### INFORMATION SHOWN ###

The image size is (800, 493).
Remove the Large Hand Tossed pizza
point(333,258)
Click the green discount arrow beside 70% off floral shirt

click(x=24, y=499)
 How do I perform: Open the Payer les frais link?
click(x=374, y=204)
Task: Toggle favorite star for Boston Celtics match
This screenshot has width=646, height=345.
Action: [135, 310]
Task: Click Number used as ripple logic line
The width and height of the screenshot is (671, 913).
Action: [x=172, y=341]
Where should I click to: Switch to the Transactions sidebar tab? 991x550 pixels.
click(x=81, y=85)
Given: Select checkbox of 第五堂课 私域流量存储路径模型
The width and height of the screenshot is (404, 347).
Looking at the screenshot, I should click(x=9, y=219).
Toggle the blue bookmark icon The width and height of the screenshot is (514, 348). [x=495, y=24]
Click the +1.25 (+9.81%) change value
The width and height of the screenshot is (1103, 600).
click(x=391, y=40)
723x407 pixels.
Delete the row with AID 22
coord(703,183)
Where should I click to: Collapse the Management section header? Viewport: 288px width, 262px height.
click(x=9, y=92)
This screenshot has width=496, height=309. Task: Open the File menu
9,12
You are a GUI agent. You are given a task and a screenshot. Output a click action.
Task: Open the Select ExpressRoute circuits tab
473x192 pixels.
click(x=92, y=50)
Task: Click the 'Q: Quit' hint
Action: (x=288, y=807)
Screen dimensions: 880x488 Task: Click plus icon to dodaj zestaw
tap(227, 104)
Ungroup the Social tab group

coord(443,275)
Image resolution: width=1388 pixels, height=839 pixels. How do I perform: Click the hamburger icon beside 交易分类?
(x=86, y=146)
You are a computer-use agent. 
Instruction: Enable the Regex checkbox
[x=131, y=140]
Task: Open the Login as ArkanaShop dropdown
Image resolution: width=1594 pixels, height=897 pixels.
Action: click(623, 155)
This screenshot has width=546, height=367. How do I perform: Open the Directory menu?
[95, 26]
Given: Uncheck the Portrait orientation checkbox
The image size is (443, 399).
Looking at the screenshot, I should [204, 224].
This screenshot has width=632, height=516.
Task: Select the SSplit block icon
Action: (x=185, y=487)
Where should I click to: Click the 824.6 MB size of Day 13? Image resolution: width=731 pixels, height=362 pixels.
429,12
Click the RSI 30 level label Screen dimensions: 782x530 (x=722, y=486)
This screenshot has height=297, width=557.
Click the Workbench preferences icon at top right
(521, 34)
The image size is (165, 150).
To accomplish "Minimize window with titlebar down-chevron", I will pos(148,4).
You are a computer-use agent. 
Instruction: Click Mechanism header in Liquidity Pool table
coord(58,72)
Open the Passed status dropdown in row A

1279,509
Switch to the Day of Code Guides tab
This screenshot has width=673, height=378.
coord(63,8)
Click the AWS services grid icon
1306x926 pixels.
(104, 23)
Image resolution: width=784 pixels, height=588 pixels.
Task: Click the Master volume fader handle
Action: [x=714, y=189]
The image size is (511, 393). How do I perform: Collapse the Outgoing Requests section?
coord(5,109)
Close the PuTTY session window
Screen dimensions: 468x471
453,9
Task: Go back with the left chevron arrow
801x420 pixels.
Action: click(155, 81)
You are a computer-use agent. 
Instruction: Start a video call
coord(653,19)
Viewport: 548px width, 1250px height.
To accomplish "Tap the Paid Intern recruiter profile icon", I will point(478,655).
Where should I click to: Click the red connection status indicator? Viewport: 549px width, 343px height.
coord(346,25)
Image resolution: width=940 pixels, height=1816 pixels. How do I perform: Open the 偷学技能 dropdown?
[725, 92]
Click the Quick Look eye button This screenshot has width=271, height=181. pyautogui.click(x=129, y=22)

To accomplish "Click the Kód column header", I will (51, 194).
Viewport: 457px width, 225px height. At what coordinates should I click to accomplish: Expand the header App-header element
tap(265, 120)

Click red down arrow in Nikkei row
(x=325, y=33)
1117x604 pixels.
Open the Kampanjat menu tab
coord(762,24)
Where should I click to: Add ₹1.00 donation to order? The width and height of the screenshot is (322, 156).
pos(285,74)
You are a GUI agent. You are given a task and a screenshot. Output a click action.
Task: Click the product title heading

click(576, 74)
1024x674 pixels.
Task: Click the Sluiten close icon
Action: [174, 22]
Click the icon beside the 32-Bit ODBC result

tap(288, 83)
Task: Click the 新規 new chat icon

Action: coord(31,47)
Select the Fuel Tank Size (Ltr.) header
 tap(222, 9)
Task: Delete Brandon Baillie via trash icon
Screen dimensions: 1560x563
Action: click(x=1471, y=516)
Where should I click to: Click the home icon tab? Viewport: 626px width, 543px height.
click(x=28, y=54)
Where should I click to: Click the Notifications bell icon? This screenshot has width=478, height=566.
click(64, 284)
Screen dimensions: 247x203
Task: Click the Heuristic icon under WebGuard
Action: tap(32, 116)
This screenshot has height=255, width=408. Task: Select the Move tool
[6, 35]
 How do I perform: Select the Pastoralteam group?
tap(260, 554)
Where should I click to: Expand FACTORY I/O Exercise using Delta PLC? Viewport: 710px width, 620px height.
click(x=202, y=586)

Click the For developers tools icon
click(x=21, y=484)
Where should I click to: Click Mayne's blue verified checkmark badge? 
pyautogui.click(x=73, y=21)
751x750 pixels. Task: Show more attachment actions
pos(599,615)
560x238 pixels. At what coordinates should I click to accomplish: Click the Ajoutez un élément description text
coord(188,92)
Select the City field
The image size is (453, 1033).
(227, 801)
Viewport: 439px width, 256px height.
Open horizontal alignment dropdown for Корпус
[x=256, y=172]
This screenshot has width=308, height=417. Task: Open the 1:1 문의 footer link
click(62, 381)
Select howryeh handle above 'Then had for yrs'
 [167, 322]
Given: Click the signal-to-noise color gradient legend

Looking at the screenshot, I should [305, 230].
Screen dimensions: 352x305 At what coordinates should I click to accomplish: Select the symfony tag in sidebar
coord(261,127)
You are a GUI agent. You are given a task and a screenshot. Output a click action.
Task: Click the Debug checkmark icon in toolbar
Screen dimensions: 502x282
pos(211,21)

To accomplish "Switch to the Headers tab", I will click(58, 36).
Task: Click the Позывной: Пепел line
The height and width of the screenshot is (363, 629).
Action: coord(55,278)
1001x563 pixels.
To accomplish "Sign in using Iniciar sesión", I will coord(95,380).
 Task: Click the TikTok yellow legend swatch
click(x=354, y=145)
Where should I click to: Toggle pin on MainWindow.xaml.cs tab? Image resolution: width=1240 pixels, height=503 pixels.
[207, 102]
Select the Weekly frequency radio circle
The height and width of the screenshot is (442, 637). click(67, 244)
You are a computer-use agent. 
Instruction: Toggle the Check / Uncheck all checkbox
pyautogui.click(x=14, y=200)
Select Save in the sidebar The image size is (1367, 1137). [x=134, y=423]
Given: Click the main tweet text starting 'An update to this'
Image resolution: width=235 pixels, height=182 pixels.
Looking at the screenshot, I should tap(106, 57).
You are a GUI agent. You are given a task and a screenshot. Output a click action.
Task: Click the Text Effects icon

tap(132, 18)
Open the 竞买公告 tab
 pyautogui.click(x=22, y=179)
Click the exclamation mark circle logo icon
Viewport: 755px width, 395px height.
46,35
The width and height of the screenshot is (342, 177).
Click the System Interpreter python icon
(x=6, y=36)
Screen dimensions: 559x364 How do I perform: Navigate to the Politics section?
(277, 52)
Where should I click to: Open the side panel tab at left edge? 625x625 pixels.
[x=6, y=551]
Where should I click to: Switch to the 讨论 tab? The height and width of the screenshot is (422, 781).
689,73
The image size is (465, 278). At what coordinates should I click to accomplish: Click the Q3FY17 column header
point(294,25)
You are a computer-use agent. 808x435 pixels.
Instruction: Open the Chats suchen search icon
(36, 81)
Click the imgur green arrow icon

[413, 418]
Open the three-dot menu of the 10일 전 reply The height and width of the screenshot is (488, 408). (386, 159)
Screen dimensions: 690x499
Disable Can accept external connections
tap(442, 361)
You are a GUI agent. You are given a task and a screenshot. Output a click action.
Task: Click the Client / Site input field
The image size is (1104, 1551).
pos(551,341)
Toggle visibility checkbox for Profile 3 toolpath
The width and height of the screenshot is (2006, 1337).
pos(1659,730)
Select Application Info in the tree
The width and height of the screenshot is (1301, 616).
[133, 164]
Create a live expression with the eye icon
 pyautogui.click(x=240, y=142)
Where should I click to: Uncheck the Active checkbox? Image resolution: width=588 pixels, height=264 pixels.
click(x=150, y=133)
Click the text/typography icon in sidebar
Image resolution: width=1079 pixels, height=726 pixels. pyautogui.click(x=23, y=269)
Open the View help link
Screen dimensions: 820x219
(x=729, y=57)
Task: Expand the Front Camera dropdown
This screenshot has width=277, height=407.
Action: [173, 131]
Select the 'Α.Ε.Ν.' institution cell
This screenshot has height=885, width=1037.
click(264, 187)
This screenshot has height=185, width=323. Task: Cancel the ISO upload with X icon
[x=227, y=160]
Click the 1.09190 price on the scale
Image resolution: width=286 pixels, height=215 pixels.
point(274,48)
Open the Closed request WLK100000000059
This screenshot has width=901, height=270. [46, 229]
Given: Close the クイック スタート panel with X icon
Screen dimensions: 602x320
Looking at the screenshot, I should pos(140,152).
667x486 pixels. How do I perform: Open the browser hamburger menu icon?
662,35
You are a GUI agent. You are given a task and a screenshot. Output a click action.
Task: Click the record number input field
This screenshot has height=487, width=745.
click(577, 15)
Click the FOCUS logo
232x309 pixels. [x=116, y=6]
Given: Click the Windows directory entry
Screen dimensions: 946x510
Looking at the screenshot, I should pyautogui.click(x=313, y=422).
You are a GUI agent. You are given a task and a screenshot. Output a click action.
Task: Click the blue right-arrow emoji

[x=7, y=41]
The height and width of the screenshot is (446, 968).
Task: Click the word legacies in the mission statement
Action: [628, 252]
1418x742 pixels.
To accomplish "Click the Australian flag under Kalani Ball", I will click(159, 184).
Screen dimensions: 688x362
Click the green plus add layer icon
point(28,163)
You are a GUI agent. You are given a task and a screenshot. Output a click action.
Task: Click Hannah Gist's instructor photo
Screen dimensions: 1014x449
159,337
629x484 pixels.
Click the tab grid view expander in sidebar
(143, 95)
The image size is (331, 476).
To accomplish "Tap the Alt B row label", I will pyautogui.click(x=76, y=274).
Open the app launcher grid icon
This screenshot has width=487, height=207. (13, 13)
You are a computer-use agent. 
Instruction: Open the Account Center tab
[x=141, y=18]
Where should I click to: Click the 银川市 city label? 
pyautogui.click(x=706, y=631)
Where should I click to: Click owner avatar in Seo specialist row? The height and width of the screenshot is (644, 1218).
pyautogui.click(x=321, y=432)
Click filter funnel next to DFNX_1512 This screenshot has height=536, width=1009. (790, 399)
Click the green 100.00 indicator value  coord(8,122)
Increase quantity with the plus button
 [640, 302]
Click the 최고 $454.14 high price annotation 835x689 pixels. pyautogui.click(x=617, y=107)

###

EXERCISE BRIEF:
Reproduce each line from the listing above that includes the word "field".

YOUR SOLUTION:
Select the City field
Task: Click the Client / Site input field
Task: Click the record number input field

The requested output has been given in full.